Task prompt
Write out each of the following lines word for word, without changing anything.

- - - - -

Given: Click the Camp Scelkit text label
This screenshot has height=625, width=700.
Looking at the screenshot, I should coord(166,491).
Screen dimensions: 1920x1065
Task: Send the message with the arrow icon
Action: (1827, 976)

- - - - -

Right answer
Given: Click the Camp Scelkit text label
This screenshot has height=625, width=700.
Looking at the screenshot, I should coord(166,491).
Screen dimensions: 1920x1065
Task: Send the message with the arrow icon
Action: (1827, 976)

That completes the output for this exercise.